§ WRITTEN REQUEST
Rewrite all of the records below, replacing "screenshot" with "screen capture" and leaving everything else unchanged.

========

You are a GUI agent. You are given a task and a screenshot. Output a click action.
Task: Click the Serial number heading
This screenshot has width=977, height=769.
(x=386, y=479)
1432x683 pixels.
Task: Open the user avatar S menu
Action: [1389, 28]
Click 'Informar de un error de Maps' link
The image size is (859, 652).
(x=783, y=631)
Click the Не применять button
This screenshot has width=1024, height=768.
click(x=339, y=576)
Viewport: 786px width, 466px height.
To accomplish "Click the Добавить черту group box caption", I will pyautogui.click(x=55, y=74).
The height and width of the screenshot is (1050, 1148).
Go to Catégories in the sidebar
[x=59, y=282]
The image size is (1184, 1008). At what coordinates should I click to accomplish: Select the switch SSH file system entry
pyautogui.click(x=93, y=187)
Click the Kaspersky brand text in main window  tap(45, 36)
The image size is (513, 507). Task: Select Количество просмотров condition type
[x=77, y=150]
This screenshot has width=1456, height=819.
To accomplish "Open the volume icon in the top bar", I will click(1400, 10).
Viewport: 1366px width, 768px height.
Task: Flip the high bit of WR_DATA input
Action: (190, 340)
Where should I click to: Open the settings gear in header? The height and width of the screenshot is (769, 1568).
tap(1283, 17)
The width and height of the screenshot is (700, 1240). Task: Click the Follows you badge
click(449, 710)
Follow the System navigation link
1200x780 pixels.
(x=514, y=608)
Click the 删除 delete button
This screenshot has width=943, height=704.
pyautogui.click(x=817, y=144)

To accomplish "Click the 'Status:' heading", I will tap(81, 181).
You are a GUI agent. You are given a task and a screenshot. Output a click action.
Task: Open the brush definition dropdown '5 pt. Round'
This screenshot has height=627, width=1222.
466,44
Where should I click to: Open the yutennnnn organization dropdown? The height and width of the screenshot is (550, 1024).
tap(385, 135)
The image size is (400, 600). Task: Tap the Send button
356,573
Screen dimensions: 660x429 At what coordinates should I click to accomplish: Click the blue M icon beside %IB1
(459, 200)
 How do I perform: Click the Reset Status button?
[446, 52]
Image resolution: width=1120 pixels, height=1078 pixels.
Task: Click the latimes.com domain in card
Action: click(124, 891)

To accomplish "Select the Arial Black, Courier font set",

========

§ FINAL RESULT
You are a GUI agent. You are given a task and a screen capture. Output a click action.
Task: Click the Serial number heading
This screen capture has width=977, height=769.
(x=386, y=479)
1432x683 pixels.
Task: Open the user avatar S menu
Action: [1389, 28]
Click 'Informar de un error de Maps' link
The image size is (859, 652).
(x=783, y=631)
Click the Не применять button
This screen capture has width=1024, height=768.
click(x=339, y=576)
Viewport: 786px width, 466px height.
To accomplish "Click the Добавить черту group box caption", I will pyautogui.click(x=55, y=74).
The height and width of the screen capture is (1050, 1148).
Go to Catégories in the sidebar
[x=59, y=282]
The image size is (1184, 1008). At what coordinates should I click to accomplish: Select the switch SSH file system entry
pyautogui.click(x=93, y=187)
Click the Kaspersky brand text in main window  tap(45, 36)
The image size is (513, 507). Task: Select Количество просмотров condition type
[x=77, y=150]
This screen capture has width=1456, height=819.
To accomplish "Open the volume icon in the top bar", I will click(1400, 10).
Viewport: 1366px width, 768px height.
Task: Flip the high bit of WR_DATA input
Action: (190, 340)
Where should I click to: Open the settings gear in header? The height and width of the screen capture is (769, 1568).
tap(1283, 17)
The width and height of the screen capture is (700, 1240). Task: Click the Follows you badge
click(449, 710)
Follow the System navigation link
1200x780 pixels.
(x=514, y=608)
Click the 删除 delete button
This screen capture has width=943, height=704.
pyautogui.click(x=817, y=144)

To accomplish "Click the 'Status:' heading", I will tap(81, 181).
You are a GUI agent. You are given a task and a screen capture. Output a click action.
Task: Open the brush definition dropdown '5 pt. Round'
This screen capture has height=627, width=1222.
466,44
Where should I click to: Open the yutennnnn organization dropdown? The height and width of the screen capture is (550, 1024).
tap(385, 135)
The image size is (400, 600). Task: Tap the Send button
356,573
Screen dimensions: 660x429 At what coordinates should I click to accomplish: Click the blue M icon beside %IB1
(459, 200)
 How do I perform: Click the Reset Status button?
[446, 52]
Image resolution: width=1120 pixels, height=1078 pixels.
Task: Click the latimes.com domain in card
Action: click(124, 891)

To accomplish "Select the Arial Black, Courier font set",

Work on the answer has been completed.